Dear all,
Here is the agenda for a our *informal* call THIS MORNING -- not
for discussing the substance of Schema.org alignments but to discuss
the practicalities of publication.
Tom
Schema.org Alignment Task Group *informal* telecon
This agenda: http://wiki.dublincore.org/index.php/Schema.org_Alignment/Telecon_20120109_Agenda
Chair: Tom
Date: Monday, 2012-01-09
Tom: 11:00 AM Eastern Std Time
Dial-in: +1-218-936-4141, participant Access Code 334034
IRC: irc://irc.freenode.net/#dcmi
Mailing list: http://www.jiscmail.ac.uk/lists/dc-architecture
Note: This will be an informal call to discuss practical solutions that need
to be put into place before we can take a decision on Schema.org alignments.
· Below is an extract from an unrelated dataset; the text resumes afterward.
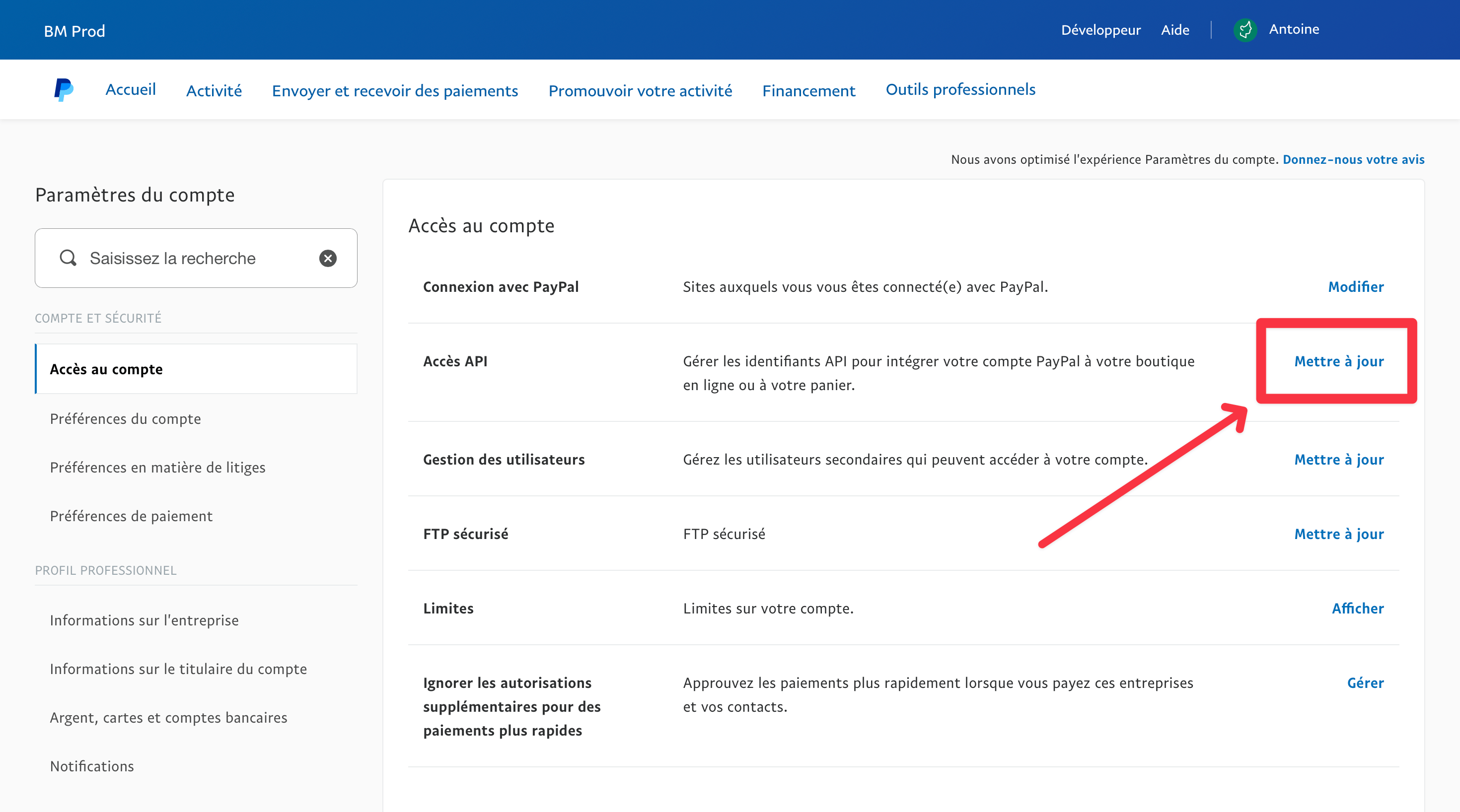Open the Activité menu
Viewport: 1460px width, 812px height.
click(214, 91)
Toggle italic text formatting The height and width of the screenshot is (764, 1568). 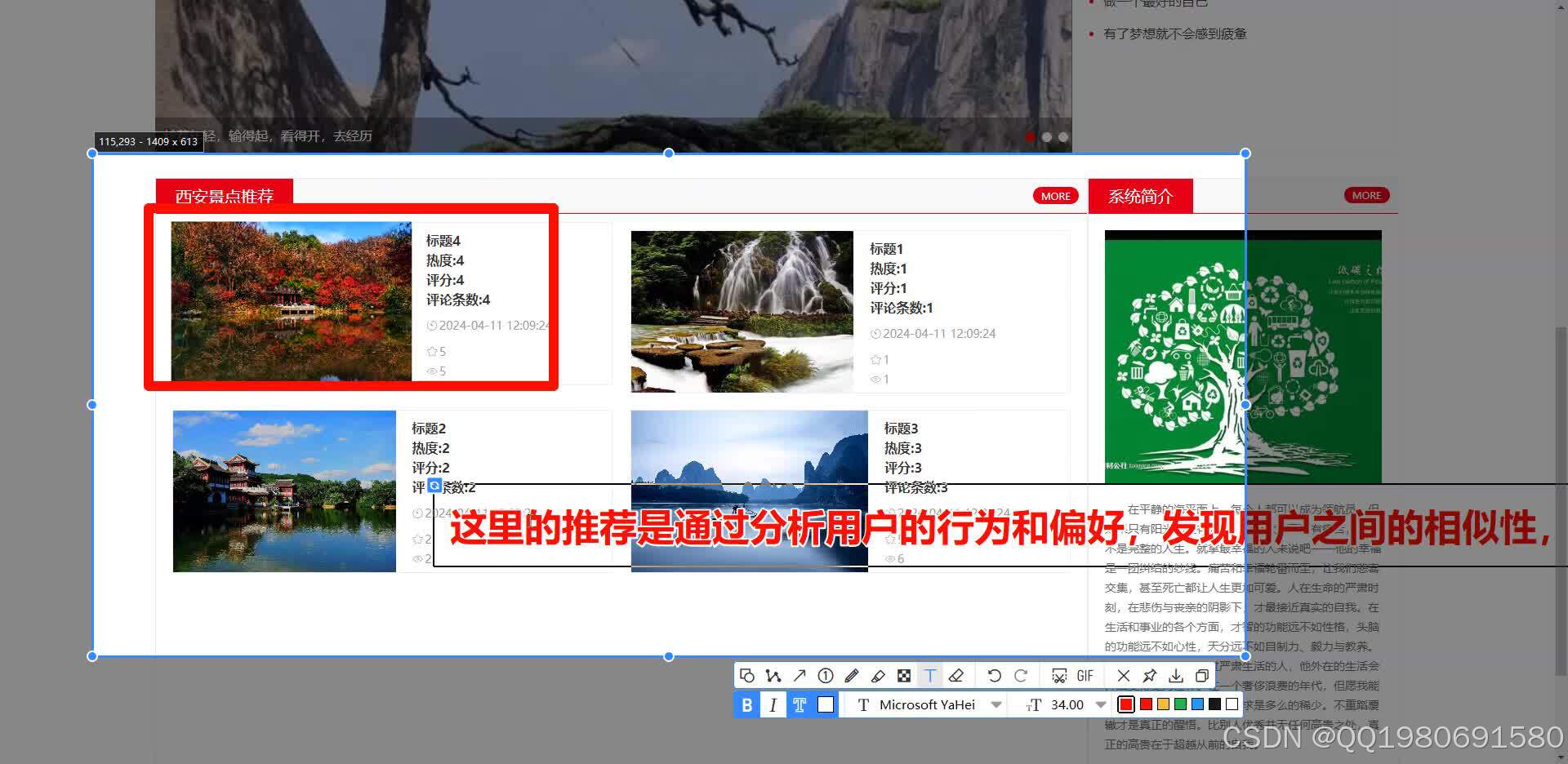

On Monday's call, we will _not_ discuss issues of substance - only of process
and practice.
1. Publication of mappings
Problem: we need a better set-up for collecting comments than wiki pages:
http://wiki.dublincore.org/index.php/Schema.org_Alignment/Mappings
http://wiki.dublincore.org/index.php/Schema.org_Alignment/Mappings_Details
Note:
-- Posting comments on specifics to dc-architecture will not scale
-- Comments should be part of what is published, and comments should continue
to be collected after publication
Jon has proposed to a way to put mappings, already in RDF, under version
control with Git: https://github.com/jonphipps/Example-Map
We could put these under: http://github.com/dublincore
How could we provide a human-readable view of these mappings (e.g., using Lode
or Parrot)?
2. Process of deciding alignments
The process of getting good-enough consensus on mappings does not need to
be overly formal, e.g., with precise voting rules. However: we do need to be
clear about the informal process.
Proposal:
-- Basis for decision must be published with:
Proposed alignment statements.
Details of semantics of the properties and classes being aligned, as in:
http://wiki.dublincore.org/index.php/Schema.org_Alignment/Mappings_Details
-- A structured way to collect feedback and comments on mappings has been put
into place -- not not only in order to prepare the "vote" but also as a way
of collecting feedback after publication, i.e., as a way of identifying
alignments that may need to be revisited in the future.
-- When the information and comment environment are in place, we hold a telecon
in which we walk through the list, discuss any issues arising, and get approval
for the alignments among the attendees of the call.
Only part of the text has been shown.